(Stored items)
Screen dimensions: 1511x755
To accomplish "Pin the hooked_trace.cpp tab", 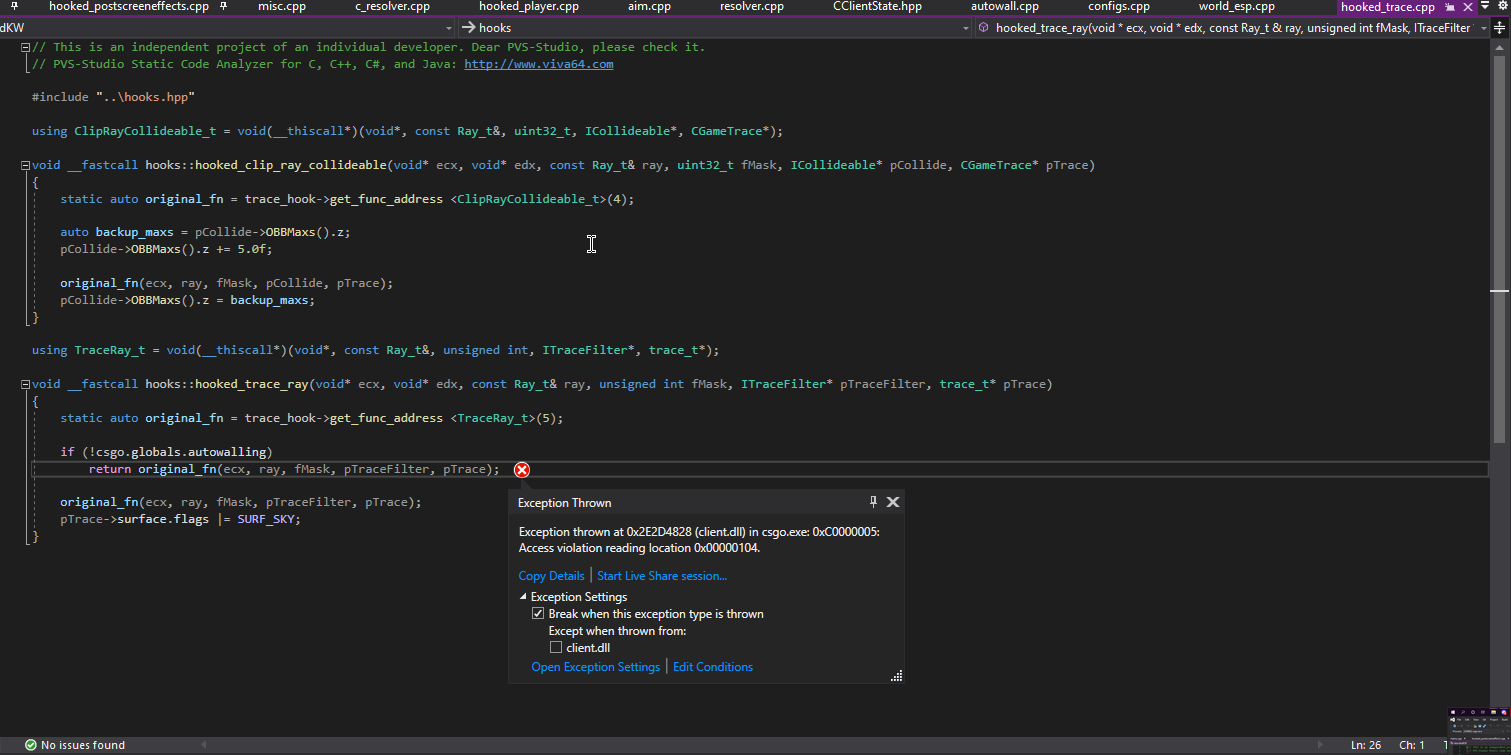I will pos(1449,7).
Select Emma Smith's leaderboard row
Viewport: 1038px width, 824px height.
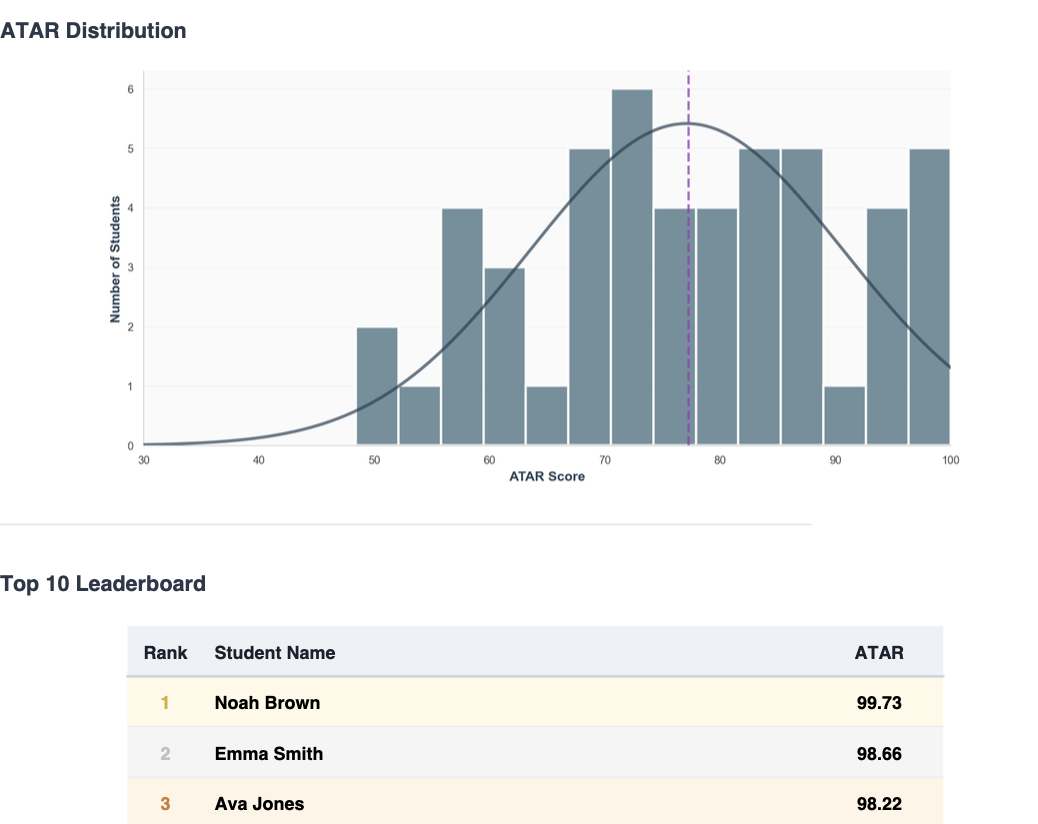click(500, 753)
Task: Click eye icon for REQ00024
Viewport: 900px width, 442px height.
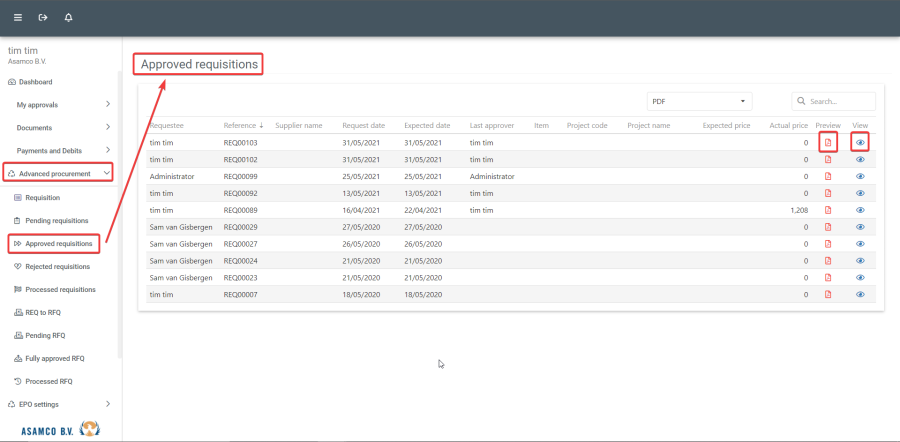Action: pos(860,261)
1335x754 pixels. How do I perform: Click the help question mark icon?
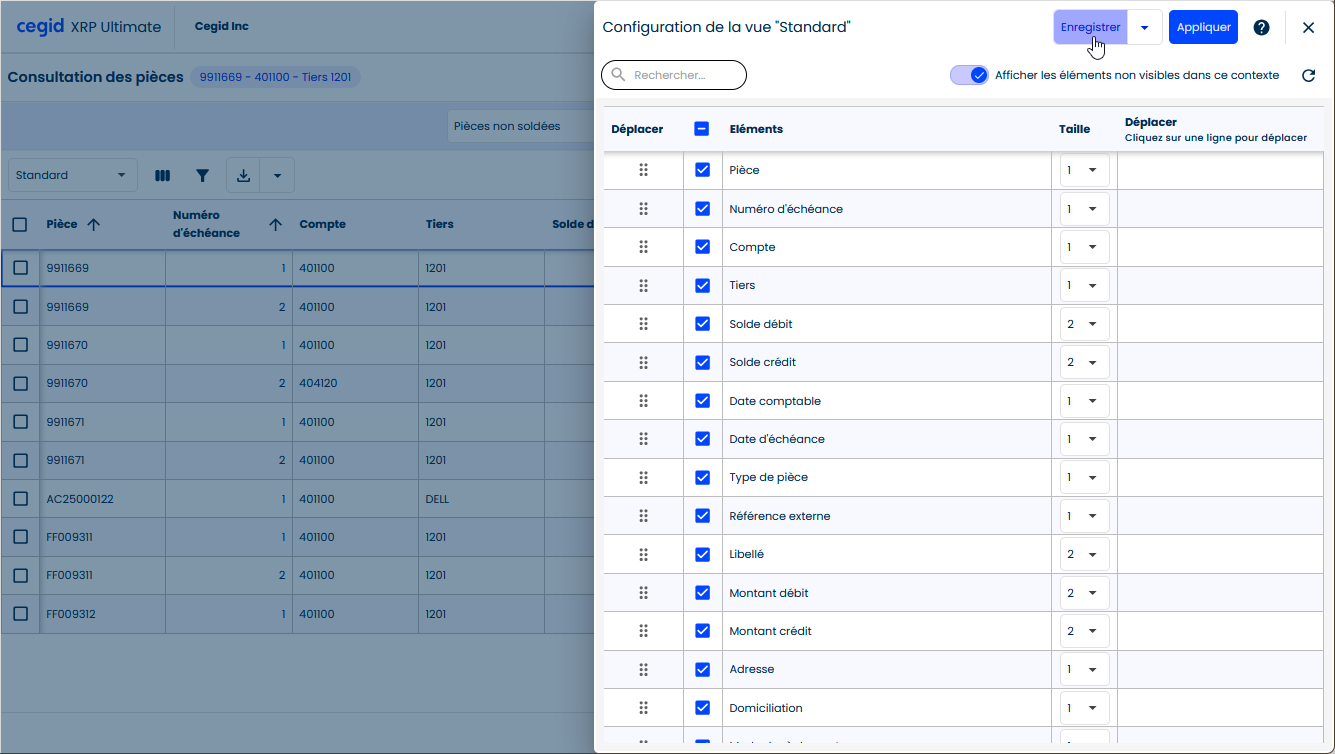1261,28
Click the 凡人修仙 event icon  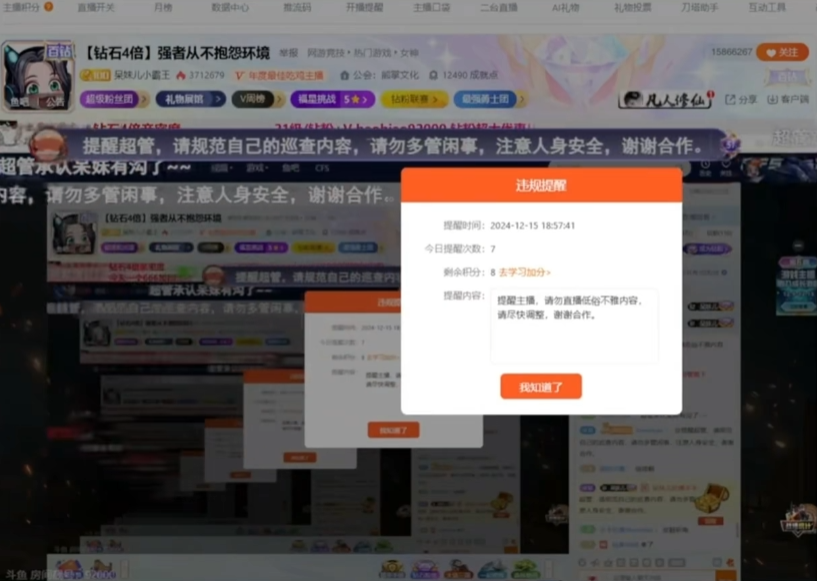click(664, 97)
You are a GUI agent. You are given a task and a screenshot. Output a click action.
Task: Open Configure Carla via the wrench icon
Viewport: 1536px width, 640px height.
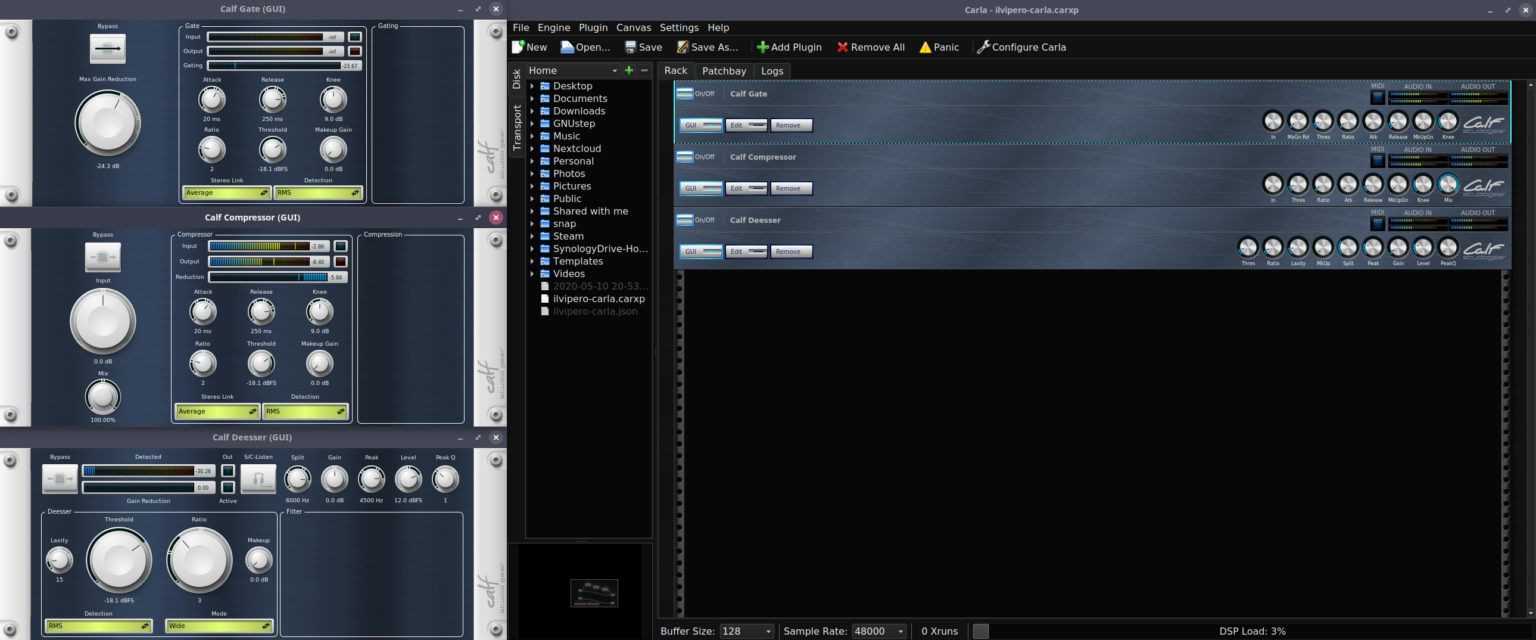982,47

■ **What you should do**
The lines to restate word for word run from the line that contains "Task: Open Configure" through the end of the entries above, both ends included. Leave out all pictures and write nothing else.

■ **Answer to this exercise**
Task: Open Configure Carla via the wrench icon
Viewport: 1536px width, 640px height.
982,47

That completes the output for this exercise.